De larges incertitudes entourent encore le projet de réforme des retraites, même si les principes généraux sont connus. Dans son document de 132 pages rendu en juillet 2019 et intitulé Pour un système universel de retraite, Jean-Paul Delevoye en décrit les grandes règles. Le futur régime voulu par l’exécutif consistera en un système à points acquis tout au long de la carrière. Universel, il doit fusionner les 42 régimes existants en un seul. Enfin, il fonctionnera par répartition : le versement des pensions des retraités sera assuré, comme aujourd’hui, par les cotisations des actifs. 

Mais qu’en est-il des modalités de transition vers le système unique ? De la prise en compte de la pénibilité ? Des mécanismes de solidarité ? Faudra-t-il travailler plus longtemps ? Jean-Paul Delevoye doit livrer les conclusions de ses discussions avec les partenaires sociaux “le 9 ou le 10 décembre”.  Le Premier ministre Edouard Philippe dévoilera ensuite les grandes lignes du projet, pour un examen au Parlement début 2020. Tous deux sont particulièrement attendus sur la question des régimes spéciaux. D’où l’importance, pour les syndicats et les salariés concernés, d’établir au préalable un rapport de force.

Une inquiétude dans le public et dans le privé

A la RATP comme à la SNCF, le sentiment domine que le contrat de départ (lourdes contraintes contre départ anticipé) n’est pas respecté. A la SNCF, le malaise est accentué par les multiples réorganisations en cours pour préparer le début de la mise en concurrence, et par l’arrêt du recrutement des agents au statut “cheminot” en 2020. Même motivation chez les enseignants, massivement mobilisés : de l’aveu même du haut-commissaire aux Retraites, ils font partie des perdants de la réforme si celle-ci ne s’accompagne pas de revalorisations salariales. 
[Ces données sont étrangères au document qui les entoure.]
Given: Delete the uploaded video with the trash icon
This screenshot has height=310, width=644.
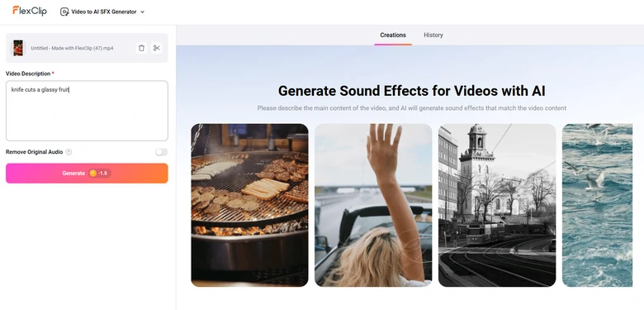Looking at the screenshot, I should [x=142, y=48].
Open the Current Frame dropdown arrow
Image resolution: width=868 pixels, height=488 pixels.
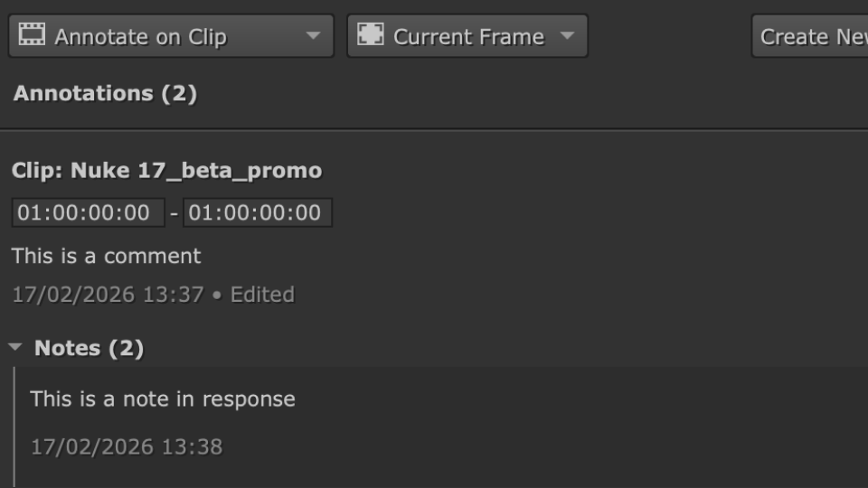click(567, 36)
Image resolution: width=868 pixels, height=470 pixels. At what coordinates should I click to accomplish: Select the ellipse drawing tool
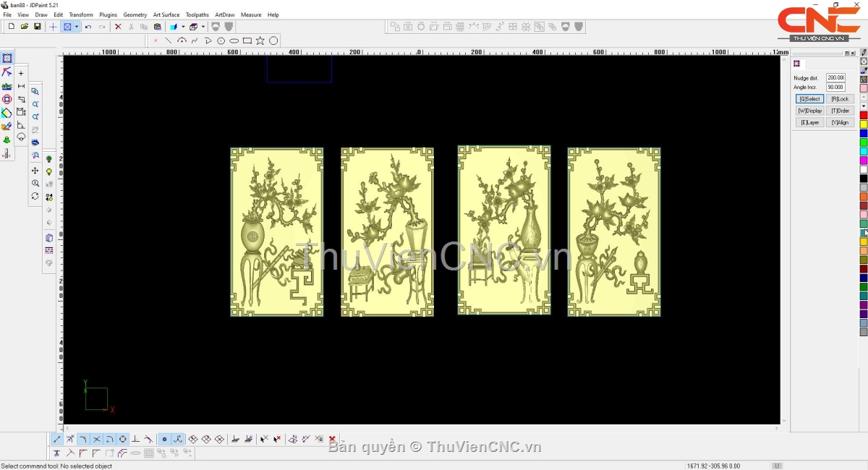pos(234,41)
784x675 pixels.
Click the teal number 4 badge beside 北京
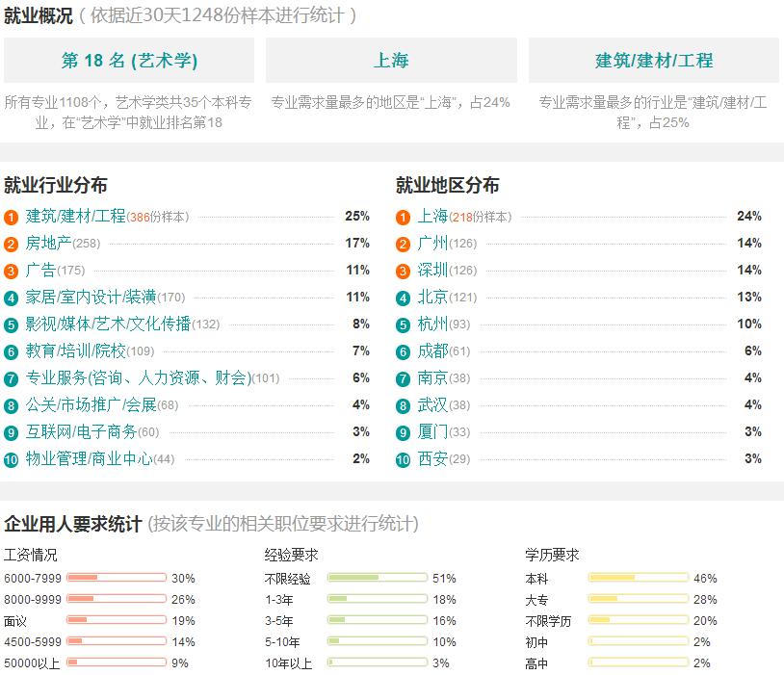pyautogui.click(x=403, y=299)
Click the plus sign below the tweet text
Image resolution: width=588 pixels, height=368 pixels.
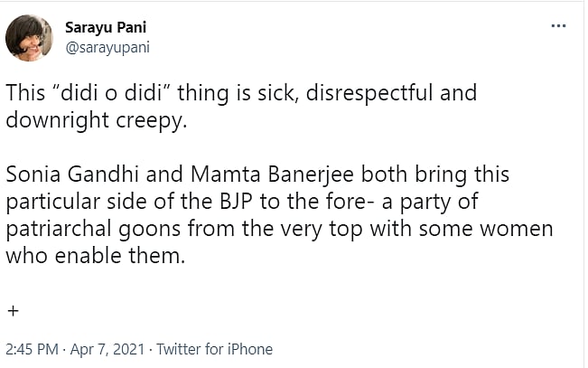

Bien que moins voyantes, les appréhensions sont également tangibles chez les salariés du privé. Beaucoup, notamment parmi les cadres, craignent d’y laisser des plumes avec une pension basée sur l’ensemble de la carrière et non plus sur les 25 meilleures années. Le projet est de casser définitivement cette partie du modèle social français qui est la retraite par répartition”, assène le président du syndicat des cadres CFE-CGC, François Hommeril, dans une interview au vitriol publiée dans La Tribune. S’y ajoutent des professions libérales comme les avocats, qui refusent l’absorption de leur régime autonome dans un système universel. 

Des soutiens disparates

En face de ce front temporairement uni, les soutiens à la réforme apparaissent plus disparates. Parmi eux, Laurent Berger, le secrétaire général de la CFDT devenu en 2018 premier syndicat de France. Le 24 novembre, il a rappelé sur France inter qu’il était favorable à une réforme “universelle” des retraites si “on a des mesures de pénibilité, de compensations pour les carrières hachées, pour les femmes”. Or, “selon le rapport Delevoye, les 40% des assurés du bas de l’échelle vont ‘fortement améliorer leur retraite’ grâce à la réforme”, affirment Les Echos. Les bas salaires, où les femmes sont sur-représentées, devraient ainsi toucher une pension minimale de 1 000 euros (au lieu de 980 actuellement), s’ils ont accumulé 165 trimestres.  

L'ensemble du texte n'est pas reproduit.